- **Required work**: The lines to be extracted run from the start of the listing through the line containing "Task: Click the green"; copy them exactly and nothing else.

- **Records for this exercise**:
- - -

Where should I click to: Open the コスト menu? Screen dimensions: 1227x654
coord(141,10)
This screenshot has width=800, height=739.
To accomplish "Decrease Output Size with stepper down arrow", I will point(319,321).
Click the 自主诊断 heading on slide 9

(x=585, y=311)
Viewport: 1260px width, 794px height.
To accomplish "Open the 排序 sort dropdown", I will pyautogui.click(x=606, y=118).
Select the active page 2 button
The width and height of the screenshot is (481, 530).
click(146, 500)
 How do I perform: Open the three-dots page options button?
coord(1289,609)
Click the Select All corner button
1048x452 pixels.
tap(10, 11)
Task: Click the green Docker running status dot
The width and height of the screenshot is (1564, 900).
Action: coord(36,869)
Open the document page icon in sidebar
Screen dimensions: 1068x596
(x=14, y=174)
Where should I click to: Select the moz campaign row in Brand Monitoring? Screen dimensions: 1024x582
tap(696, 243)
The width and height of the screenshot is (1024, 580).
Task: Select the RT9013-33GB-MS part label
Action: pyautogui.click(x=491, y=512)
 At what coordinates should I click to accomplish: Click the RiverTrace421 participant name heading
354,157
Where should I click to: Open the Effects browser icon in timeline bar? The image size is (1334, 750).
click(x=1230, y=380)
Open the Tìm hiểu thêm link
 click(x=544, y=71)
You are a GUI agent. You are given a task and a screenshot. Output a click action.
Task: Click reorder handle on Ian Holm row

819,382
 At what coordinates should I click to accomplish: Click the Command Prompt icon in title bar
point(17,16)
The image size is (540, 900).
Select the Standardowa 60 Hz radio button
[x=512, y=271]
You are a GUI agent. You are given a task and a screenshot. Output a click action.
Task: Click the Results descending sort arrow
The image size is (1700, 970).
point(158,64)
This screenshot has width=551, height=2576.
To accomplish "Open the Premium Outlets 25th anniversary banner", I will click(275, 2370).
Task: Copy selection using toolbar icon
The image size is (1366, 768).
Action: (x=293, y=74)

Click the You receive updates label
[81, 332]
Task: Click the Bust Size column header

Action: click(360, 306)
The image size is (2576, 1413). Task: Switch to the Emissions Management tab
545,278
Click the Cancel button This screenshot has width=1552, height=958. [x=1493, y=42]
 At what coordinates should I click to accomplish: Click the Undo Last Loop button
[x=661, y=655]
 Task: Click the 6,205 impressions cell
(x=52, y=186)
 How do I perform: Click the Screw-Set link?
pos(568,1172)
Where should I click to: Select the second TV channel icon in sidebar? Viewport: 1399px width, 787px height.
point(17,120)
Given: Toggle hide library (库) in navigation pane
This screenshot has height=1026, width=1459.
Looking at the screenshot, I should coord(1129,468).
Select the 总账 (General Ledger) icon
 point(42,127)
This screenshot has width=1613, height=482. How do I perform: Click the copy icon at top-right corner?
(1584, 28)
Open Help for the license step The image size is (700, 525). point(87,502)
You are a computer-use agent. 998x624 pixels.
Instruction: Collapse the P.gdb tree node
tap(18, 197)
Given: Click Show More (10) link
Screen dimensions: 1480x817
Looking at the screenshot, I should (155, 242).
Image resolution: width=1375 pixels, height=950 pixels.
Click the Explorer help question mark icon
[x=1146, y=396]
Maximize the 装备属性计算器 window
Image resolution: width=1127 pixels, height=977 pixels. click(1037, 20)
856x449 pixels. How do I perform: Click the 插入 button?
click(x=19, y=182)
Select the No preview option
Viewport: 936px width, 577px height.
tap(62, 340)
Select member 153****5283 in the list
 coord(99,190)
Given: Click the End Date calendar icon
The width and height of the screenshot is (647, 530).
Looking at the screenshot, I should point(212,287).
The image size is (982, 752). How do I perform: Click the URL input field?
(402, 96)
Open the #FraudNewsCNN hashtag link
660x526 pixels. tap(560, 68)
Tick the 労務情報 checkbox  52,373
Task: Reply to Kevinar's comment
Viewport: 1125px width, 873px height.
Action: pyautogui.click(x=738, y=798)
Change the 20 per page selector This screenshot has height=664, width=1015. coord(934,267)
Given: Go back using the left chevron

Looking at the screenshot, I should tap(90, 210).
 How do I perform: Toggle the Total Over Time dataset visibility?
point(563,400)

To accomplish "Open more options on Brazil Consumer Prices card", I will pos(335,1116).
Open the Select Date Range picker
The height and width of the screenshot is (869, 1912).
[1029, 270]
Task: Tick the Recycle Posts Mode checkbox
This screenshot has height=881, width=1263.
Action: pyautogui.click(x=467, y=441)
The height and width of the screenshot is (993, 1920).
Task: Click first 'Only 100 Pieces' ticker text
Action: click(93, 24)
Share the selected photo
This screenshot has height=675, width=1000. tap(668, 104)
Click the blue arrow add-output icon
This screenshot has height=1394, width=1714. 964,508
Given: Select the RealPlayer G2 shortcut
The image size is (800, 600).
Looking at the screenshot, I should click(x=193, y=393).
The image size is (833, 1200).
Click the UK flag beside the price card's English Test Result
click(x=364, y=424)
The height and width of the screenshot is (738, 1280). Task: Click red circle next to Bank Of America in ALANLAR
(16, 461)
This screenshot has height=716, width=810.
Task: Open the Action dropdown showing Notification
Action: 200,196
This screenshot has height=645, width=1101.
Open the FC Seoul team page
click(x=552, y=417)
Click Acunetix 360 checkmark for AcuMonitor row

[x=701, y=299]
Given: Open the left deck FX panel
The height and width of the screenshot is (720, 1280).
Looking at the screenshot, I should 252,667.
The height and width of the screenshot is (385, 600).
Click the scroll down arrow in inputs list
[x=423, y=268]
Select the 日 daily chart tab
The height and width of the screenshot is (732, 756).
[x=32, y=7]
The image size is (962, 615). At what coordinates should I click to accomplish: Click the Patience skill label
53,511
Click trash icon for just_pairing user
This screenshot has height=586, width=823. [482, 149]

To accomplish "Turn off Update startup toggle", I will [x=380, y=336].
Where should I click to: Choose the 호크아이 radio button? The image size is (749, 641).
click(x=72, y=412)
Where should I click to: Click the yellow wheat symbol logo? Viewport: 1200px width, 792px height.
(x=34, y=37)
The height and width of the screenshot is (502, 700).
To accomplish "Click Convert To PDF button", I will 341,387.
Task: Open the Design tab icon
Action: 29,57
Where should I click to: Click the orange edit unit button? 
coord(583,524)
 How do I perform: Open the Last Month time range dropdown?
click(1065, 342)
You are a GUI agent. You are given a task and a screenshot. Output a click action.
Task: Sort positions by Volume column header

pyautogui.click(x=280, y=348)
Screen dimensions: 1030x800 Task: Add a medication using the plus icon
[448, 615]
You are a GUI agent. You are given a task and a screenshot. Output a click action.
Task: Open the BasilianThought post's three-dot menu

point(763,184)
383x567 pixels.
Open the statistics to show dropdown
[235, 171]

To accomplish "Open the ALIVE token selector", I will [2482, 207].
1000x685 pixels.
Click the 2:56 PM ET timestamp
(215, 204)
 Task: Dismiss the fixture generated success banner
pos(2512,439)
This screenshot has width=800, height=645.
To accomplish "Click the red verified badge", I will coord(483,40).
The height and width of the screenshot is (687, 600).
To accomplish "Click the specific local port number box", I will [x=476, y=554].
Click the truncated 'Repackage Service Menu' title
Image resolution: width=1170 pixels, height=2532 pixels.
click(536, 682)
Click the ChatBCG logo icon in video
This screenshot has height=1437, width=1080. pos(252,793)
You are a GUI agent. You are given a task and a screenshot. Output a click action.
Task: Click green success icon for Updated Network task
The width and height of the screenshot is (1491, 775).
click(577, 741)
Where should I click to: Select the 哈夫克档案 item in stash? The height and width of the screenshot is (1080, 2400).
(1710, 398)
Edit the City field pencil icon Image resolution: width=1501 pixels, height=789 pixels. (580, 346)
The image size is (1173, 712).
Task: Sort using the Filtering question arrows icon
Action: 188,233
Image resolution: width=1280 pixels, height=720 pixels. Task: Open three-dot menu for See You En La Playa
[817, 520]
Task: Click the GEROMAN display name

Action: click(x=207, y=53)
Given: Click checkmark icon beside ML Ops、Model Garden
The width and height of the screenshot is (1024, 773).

- - -

- **Solution for this problem**:
Where should I click to: Open the コスト menu? Screen dimensions: 1227x654
coord(141,10)
This screenshot has width=800, height=739.
To accomplish "Decrease Output Size with stepper down arrow", I will point(319,321).
Click the 自主诊断 heading on slide 9

(x=585, y=311)
Viewport: 1260px width, 794px height.
To accomplish "Open the 排序 sort dropdown", I will pyautogui.click(x=606, y=118).
Select the active page 2 button
The width and height of the screenshot is (481, 530).
click(146, 500)
 How do I perform: Open the three-dots page options button?
coord(1289,609)
Click the Select All corner button
1048x452 pixels.
tap(10, 11)
Task: Click the green Docker running status dot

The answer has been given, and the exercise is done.